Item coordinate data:
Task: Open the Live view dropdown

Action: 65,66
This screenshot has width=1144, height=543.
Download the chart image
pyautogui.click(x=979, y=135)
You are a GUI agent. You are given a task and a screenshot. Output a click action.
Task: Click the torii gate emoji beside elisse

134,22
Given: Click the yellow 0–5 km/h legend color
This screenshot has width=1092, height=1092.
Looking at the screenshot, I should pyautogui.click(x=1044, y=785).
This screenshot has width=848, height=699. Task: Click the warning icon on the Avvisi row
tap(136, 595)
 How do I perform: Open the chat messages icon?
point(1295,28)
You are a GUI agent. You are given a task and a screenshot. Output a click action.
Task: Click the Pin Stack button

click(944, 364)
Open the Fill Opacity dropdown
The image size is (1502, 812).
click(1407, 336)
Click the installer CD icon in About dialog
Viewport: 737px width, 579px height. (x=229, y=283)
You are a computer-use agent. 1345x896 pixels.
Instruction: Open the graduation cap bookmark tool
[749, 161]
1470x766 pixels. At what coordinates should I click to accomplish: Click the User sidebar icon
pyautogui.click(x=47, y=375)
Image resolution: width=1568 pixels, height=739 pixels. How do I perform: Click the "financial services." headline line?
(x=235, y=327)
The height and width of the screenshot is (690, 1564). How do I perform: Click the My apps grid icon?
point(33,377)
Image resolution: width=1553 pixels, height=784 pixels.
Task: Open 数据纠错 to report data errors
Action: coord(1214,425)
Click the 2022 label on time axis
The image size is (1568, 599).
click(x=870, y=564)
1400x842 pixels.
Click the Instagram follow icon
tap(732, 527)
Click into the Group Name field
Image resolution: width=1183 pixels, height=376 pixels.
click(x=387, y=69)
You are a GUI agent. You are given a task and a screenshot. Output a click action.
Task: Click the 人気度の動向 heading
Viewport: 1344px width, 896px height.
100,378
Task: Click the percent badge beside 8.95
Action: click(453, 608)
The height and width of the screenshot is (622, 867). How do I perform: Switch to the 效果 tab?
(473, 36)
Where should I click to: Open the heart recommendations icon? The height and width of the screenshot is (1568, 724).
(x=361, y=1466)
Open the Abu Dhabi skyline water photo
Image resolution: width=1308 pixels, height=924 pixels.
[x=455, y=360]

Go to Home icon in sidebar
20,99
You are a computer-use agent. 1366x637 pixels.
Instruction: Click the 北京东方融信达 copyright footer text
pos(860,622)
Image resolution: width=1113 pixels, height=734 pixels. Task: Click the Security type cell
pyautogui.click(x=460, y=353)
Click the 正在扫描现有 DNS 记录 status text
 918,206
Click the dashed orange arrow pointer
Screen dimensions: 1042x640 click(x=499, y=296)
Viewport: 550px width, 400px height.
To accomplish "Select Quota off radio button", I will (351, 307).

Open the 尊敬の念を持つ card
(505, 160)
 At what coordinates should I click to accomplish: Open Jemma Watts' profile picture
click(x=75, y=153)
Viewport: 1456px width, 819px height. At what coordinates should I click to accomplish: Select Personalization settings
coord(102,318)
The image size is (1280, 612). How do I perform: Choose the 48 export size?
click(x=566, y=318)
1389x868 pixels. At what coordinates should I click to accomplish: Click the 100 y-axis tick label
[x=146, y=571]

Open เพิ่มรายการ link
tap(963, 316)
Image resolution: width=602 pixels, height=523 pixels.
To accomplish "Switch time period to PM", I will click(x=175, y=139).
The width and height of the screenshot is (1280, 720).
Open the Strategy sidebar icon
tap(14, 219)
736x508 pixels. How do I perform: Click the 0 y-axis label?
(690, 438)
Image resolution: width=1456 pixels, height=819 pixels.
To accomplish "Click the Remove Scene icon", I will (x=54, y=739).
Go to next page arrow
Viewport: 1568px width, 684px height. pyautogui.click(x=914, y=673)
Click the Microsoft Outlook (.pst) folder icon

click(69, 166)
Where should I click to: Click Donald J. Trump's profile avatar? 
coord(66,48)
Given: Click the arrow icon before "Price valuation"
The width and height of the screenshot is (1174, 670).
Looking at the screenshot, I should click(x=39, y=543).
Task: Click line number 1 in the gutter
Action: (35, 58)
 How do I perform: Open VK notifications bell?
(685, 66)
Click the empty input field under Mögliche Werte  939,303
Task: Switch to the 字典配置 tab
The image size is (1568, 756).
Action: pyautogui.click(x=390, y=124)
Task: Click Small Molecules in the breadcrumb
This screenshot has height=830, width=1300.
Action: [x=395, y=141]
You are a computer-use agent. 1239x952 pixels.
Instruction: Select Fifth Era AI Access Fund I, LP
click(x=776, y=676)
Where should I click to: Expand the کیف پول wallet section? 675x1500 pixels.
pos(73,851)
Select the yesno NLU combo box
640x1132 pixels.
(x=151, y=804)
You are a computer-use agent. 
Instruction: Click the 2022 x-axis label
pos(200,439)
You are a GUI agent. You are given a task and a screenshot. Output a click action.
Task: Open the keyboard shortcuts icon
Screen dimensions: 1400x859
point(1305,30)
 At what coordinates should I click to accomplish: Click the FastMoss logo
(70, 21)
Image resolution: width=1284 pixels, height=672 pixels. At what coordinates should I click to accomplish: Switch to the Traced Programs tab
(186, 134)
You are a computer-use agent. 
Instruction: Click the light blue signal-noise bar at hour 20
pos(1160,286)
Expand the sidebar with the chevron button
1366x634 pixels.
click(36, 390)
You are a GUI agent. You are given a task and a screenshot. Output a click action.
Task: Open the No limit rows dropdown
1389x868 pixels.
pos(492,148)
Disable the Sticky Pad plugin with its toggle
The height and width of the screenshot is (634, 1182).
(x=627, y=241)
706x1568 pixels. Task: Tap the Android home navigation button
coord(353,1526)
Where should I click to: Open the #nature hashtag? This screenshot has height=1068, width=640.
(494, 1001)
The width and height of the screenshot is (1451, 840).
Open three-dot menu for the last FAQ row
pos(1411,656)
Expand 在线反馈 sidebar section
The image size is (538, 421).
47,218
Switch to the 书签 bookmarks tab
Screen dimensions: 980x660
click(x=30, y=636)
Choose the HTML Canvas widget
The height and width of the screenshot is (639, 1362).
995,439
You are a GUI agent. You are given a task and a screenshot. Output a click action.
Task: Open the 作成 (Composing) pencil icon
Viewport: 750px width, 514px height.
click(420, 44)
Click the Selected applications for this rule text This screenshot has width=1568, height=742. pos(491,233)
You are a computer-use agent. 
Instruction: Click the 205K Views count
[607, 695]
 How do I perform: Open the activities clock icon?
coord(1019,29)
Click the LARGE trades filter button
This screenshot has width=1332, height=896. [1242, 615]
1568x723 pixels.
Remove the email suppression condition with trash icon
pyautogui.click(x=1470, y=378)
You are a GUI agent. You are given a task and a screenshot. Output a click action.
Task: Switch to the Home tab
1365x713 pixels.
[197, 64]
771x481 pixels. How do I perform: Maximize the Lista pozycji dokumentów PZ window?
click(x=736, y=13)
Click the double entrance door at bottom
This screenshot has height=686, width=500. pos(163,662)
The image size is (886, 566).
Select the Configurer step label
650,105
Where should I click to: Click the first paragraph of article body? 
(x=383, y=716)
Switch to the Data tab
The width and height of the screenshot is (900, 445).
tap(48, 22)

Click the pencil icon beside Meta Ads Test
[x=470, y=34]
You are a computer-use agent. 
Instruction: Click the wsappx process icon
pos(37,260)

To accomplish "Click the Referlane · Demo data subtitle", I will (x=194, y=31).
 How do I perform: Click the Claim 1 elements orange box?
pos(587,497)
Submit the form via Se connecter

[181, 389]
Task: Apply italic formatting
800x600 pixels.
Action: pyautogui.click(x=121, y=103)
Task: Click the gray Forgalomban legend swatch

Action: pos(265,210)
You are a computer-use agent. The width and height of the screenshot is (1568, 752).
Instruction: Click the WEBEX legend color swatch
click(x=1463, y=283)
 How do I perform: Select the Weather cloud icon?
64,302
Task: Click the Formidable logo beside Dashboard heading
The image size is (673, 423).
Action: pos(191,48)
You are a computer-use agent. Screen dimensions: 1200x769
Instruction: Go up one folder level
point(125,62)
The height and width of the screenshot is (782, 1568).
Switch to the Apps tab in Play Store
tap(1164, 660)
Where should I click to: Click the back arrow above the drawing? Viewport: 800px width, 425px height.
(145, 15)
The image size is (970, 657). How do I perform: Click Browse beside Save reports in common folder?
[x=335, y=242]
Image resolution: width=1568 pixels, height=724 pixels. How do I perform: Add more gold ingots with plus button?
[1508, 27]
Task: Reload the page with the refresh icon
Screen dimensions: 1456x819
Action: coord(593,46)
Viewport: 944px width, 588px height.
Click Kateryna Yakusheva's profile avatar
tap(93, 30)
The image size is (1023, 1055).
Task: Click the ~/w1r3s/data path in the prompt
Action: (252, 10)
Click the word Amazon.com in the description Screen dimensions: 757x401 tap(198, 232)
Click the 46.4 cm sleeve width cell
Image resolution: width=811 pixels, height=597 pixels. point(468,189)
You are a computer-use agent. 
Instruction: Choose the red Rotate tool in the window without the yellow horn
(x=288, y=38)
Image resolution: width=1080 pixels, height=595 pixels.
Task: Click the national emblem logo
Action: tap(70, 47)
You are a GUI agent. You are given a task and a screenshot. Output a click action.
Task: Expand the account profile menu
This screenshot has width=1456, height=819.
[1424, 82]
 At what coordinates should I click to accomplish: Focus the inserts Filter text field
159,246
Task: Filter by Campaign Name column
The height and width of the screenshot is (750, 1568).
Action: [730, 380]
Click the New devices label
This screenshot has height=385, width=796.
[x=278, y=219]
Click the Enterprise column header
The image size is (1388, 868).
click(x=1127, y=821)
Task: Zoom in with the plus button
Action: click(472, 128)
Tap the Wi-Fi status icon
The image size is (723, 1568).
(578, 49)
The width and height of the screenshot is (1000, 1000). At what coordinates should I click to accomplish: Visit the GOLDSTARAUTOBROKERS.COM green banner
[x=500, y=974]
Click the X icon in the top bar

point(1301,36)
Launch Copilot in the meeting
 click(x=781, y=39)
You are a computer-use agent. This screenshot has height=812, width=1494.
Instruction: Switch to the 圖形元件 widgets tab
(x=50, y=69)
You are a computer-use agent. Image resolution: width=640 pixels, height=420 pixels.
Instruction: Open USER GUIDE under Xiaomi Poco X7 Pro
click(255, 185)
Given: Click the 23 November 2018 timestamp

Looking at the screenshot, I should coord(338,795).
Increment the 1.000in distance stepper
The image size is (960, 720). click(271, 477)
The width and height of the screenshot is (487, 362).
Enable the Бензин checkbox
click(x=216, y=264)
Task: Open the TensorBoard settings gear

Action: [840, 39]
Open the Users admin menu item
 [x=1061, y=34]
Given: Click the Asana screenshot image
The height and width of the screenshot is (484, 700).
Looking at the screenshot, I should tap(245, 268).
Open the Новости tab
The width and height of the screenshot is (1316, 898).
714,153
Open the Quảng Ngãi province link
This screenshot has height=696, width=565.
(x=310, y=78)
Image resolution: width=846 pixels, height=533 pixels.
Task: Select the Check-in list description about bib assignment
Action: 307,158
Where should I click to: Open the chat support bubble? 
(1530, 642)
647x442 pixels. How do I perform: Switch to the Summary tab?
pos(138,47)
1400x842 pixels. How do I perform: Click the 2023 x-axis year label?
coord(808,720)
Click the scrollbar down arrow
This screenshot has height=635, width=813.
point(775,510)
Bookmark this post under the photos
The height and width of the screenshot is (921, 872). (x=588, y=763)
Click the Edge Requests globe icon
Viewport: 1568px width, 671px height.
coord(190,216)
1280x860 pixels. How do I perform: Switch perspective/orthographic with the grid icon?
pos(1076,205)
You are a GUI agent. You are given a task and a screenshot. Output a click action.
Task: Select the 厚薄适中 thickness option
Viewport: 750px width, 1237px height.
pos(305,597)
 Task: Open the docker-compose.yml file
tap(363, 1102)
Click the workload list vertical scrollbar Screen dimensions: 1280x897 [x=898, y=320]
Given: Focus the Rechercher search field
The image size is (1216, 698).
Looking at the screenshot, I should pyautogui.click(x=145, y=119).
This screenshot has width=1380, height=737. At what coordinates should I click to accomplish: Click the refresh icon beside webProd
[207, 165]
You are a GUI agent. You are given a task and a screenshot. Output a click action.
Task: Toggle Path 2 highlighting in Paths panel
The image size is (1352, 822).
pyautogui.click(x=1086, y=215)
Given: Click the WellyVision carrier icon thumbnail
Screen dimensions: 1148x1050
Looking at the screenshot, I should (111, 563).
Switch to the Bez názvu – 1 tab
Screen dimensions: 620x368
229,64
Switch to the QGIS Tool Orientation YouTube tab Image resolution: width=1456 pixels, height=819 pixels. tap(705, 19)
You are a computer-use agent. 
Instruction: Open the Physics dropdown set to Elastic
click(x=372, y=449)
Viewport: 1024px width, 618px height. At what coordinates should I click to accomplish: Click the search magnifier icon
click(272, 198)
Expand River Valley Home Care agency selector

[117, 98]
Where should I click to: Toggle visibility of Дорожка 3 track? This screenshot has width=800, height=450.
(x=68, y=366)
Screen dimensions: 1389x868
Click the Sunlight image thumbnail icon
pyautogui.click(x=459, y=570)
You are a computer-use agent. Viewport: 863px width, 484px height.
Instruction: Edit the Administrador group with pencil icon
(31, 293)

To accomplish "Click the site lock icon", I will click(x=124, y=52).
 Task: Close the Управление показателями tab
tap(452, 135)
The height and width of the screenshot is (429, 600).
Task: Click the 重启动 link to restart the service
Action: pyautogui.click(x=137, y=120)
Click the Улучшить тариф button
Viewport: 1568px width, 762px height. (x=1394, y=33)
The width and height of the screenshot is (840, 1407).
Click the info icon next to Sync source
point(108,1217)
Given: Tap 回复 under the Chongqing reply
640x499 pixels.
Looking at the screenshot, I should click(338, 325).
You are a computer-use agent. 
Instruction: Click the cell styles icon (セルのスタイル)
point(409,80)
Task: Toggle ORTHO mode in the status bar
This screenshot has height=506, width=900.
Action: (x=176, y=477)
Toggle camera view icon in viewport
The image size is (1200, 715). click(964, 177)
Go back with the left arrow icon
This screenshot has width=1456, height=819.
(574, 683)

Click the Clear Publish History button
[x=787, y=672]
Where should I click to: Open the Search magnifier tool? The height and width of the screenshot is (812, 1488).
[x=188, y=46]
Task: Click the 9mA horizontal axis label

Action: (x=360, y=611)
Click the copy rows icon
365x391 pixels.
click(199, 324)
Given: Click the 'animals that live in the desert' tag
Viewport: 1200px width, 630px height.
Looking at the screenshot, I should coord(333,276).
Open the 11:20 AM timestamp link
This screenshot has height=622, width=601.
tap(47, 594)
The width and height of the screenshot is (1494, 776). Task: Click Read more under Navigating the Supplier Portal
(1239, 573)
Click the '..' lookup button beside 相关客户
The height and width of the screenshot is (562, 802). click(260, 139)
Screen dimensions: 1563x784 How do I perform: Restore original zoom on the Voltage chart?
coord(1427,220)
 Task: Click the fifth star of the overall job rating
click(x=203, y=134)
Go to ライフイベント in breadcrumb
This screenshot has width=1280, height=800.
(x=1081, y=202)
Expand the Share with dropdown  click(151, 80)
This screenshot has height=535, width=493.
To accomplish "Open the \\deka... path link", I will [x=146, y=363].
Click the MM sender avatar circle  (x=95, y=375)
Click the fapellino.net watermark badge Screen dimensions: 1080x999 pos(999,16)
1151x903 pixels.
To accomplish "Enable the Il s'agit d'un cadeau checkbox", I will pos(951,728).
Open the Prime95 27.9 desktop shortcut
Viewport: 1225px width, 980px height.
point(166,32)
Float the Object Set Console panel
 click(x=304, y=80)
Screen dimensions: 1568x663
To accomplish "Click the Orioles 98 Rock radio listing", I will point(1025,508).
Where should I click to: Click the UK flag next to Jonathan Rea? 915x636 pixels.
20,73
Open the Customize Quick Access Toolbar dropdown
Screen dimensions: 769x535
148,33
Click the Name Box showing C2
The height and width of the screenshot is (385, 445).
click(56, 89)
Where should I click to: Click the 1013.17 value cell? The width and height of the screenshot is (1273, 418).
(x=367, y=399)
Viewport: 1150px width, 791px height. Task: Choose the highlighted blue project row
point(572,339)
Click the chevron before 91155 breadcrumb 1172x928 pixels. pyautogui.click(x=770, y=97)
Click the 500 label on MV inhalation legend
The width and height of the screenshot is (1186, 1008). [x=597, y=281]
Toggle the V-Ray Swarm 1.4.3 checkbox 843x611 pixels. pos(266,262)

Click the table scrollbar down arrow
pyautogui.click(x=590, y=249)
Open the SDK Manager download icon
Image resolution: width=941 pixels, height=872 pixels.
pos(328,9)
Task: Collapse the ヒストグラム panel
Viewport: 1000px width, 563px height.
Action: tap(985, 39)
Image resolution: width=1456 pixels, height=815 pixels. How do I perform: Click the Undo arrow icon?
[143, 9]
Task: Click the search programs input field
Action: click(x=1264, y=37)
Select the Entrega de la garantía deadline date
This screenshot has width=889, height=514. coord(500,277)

→ **TASK OBJECTIVE**
Turn the entries from the line with "Switch to the Data tab" to the line with "pos(37,260)" into a numbered list, omitting any blank lines.

→ **RESULT FOR THIS TASK**
1. Switch to the Data tab
2. The width and height of the screenshot is (900, 445).
3. tap(48, 22)
4. Click the pencil icon beside Meta Ads Test
5. [x=470, y=34]
6. You are a computer-use agent. 
7. Instruction: Click the wsappx process icon
8. pos(37,260)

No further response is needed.